The remainder of this paper is organized as follows. Section 2 reviews the existing work in the related research field, then Section 3 discusses the architecture of our proposed EIRA. In Section 4, we propose a RIC scheduling policy in the EIRA, followed by experimental results illustrated in Section 5. Finally, Section 6 concludes the paper.

Edge Intelligence is still in its developing stage; in this section, we first survey edge intelligence and attempt to give the initial vision of edge intelligence. Then, we outline the artificial intelligence algorithms applied in the RAN to enhance performance, i.e., reinforcement learning and federated learning. Last, we investigate the architecture for edge intelligence.

As the most promising solution for 6G, edge intelligence has attracted significant attention, and an increasing number of studies about edge intelligence have been proposed in recent years [1012]. In June 2020, the University of Oulu released the 6G white paper on edge intelligence [10]. Peltonen et al. discuss the infrastructure and platforms for edge computing and present the seven levels of edge intelligence. They also comprehensively analyze the key enablers for edge intelligence for 6G. Additionally, they outline the future directions of 6G edge intelligence. Liu et al. [11] provide an overview of Multiaccess Edge Computing (MEC) in 5G and IoT and discuss edge intelligence in 5G and IoT. They propose a use case named proximity detection with edge intelligence in an IoT environment. In order to reduce the communication cost, they apply five kinds of neural networks and observe that the Long Short-Term Memory neural network and Gated Recurrent Unit have the best prediction accuracy.
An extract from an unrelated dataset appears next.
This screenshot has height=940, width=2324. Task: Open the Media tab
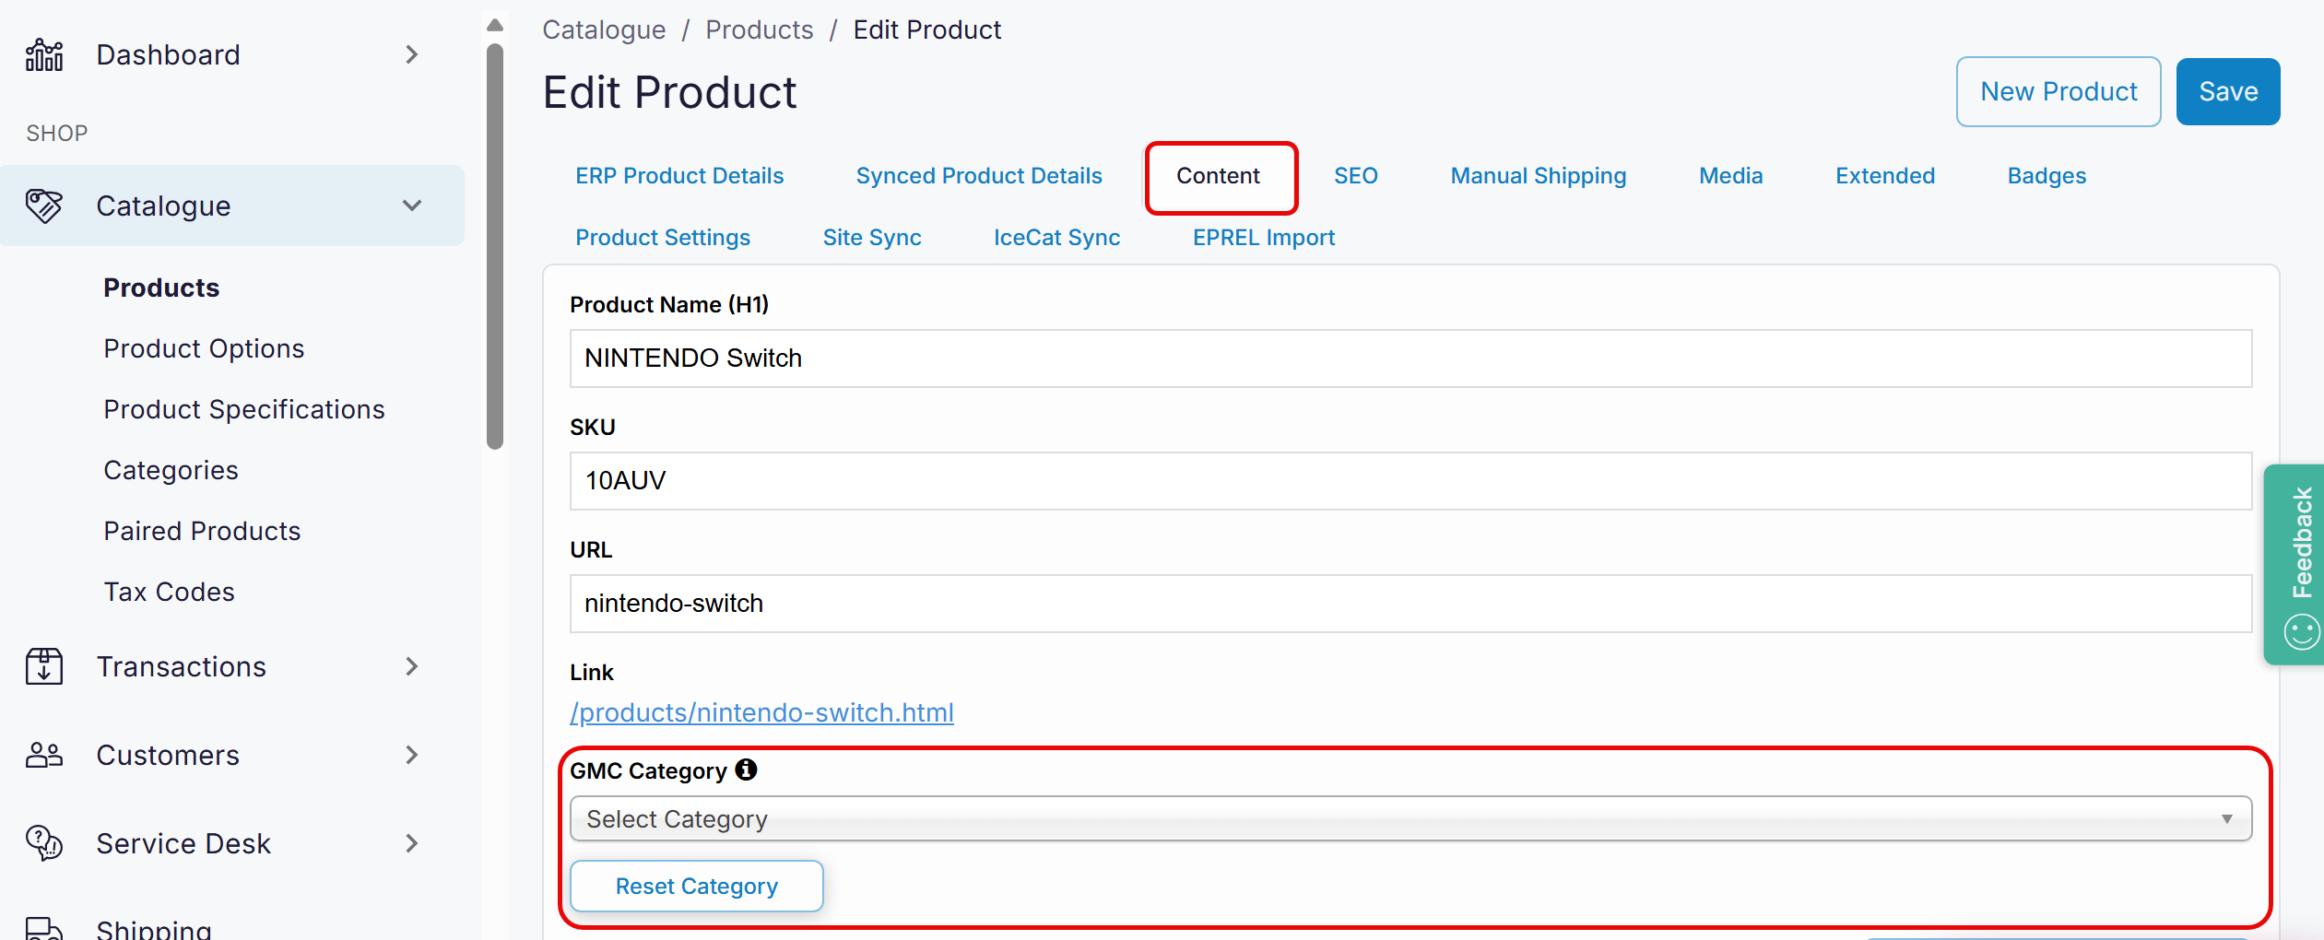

Nguyen et al. [12] review the fundamental 6G technologies for IoT and discuss the roles of 6G in IoT applications.

In order to get the potential performance improvement in 5G or the upcoming 6G, some works focus on applying AI techniques in 6G. The study in [13] proposes an intelligent reflective surface-based 6G wireless network infrastructure for energy-efficient and sustainable 6G development. Li et al. [14] propose a deep reinforcement learning approach to optimize the coverage ratio in 6G-based IoT networks. They first present a genetic algorithm to maximize the data coverage ratio and then apply deep reinforcement learning to optimal route policy. The experiments show that the proposed method can reduce the length of the collection path and cost. She et al. [15] develop an architecture enabling device intelligence, edge intelligence, and cloud intelligence to achieve Ultra-Reliable and Low Latency Communication in 6G networks. The authors apply Deep Neural Networks for training and federated learning for improving learning efficiency. Compared with the two algorithms and optimal performance, the experiments show that the proposed deep learning approach shows better performance than the compared algorithms and is close to optimal. Prathiba et al. [16] propose federated learning for computation offloading and resource management within heterogeneous systems. To save the resource cost and improve available resource utilization, they present the federated Q-Learning.

We forward our focus on the studies about AI-enabled architecture for 6G. Han et al. [17] propose an AI-enabled RAN architecture, and then they design a series of functions to maximize the potential gain. In addition, they implement the transceiver with AI and verify that the constellations designed by AI provide a better error rate than the conventional Quadrature Amplitude Modulation constellations. Yang et al. [18] present a four-tier AI-enabled architecture for 6G to fulfill smart resource management, automatic network adjustment, etc. They also discuss edge intelligence in edge computing and cloud AI in the central cloud. Xu et al. [19] demonstrate the machine-learning-based cyber twin architecture for the 6G-enabled Industrial Internet of Things. They, then present a deep reinforcement learning approach to evaluate systematic trial and error in the cyber twin world. The experiment results show that the proposed system has better performance in terms of computing delay and communication delay.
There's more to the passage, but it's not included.